Back on it now...this time taking it slow....i rushed straight to tier 2 and overtrained myself to death and got all girly and depressive about it, lol. Anyway currently at the end of my 2nd blast. I stepped it up to tier 2 at week 3 and 4 but come back down. It just overtrains me I think for how little I'm eating. Trying to keep as lean as a can this year instead of my usual 290lb fat offseason self.
Anyway let's get to it. I'm just wondering if anyone else has run into this problem, particularly with the loading sets for legs which are done zagged.
Now I have horrendous knee issues at the moment and warming them up enough to get my quads activating is sometimes hard work.
However, besides that......I fnd that warming up and cycling through the zig-zag kind of takes me out of the groove/movement pattern when I'm ready to rock the heavy main loading sets.
Eg squats....3 straight warm up sets.
Then move to a close stance leg press, then onto ham curl. Probably alternate these 2 to build the loads up.
Then return to squats for one last warm up....this actually feels really really heavy and my squats feel very bad and grindy. Then tell myself not to be so soft, think myself that last warm up was spot on and load the bar heavier to begin my zigzag.

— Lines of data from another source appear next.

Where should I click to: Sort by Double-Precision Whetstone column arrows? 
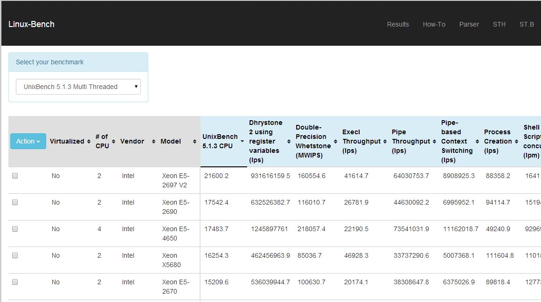click(335, 142)
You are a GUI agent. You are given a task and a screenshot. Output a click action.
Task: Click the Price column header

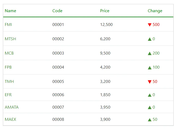(105, 11)
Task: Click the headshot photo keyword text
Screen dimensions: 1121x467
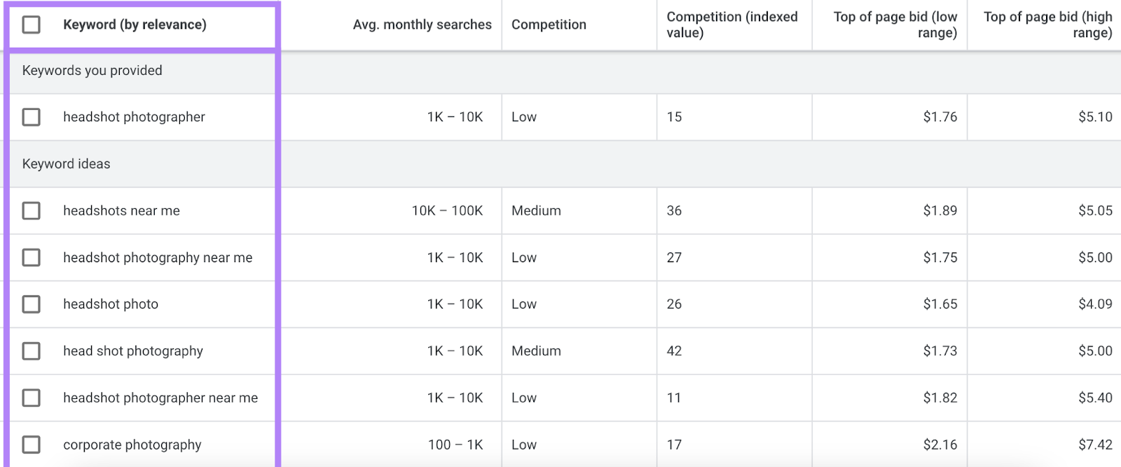Action: pyautogui.click(x=110, y=304)

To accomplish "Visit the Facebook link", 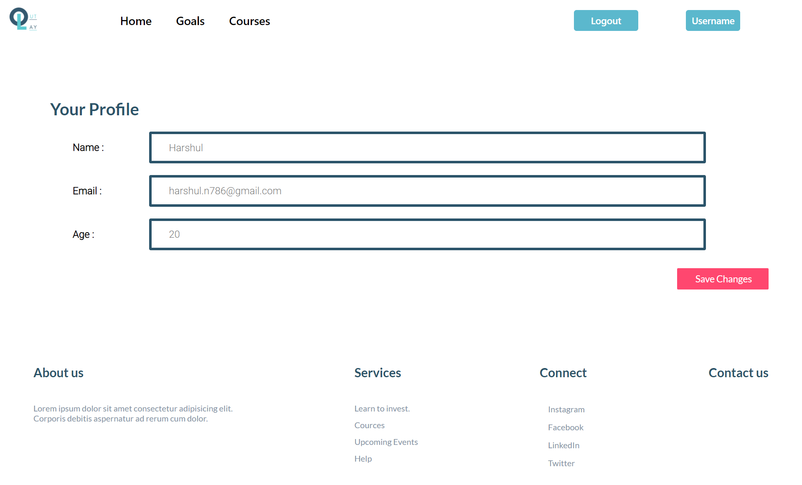I will point(566,427).
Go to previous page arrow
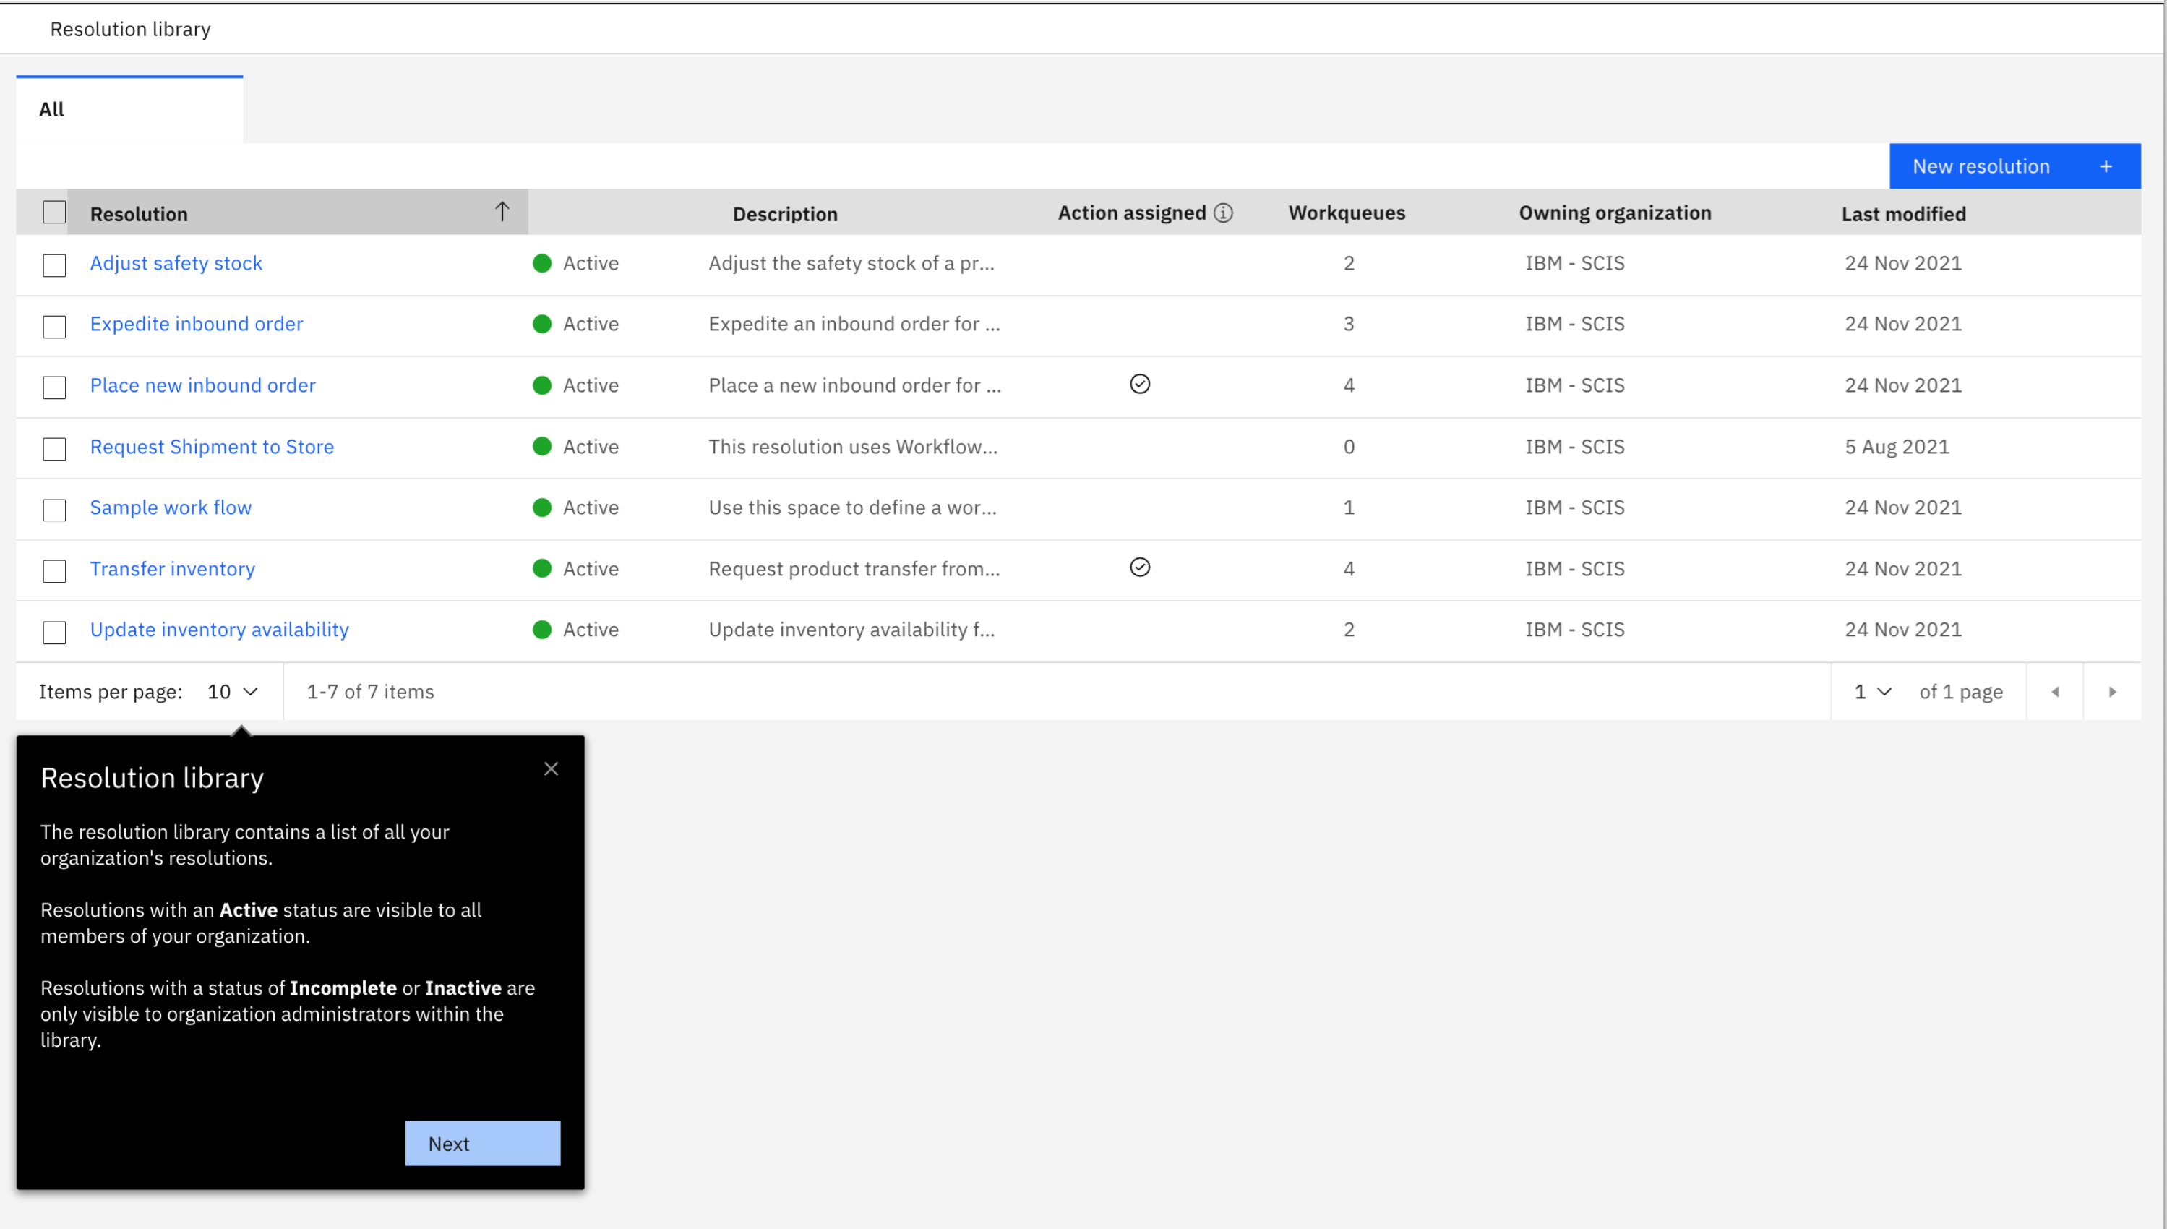The height and width of the screenshot is (1229, 2167). (x=2055, y=692)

Man it just all feels so bad on the knees.
Sorry that's long winded but I'm trying to describe it best I can. Basically as soon as i move away from the squat during warm ups and return to it, it feels not to warmed up anymore. Does anyone else run into this issue?
Are the zig zag so important? I scanned through the book last night and perhaps missed some thing. It says to do them and how to do them but I couldn't find why?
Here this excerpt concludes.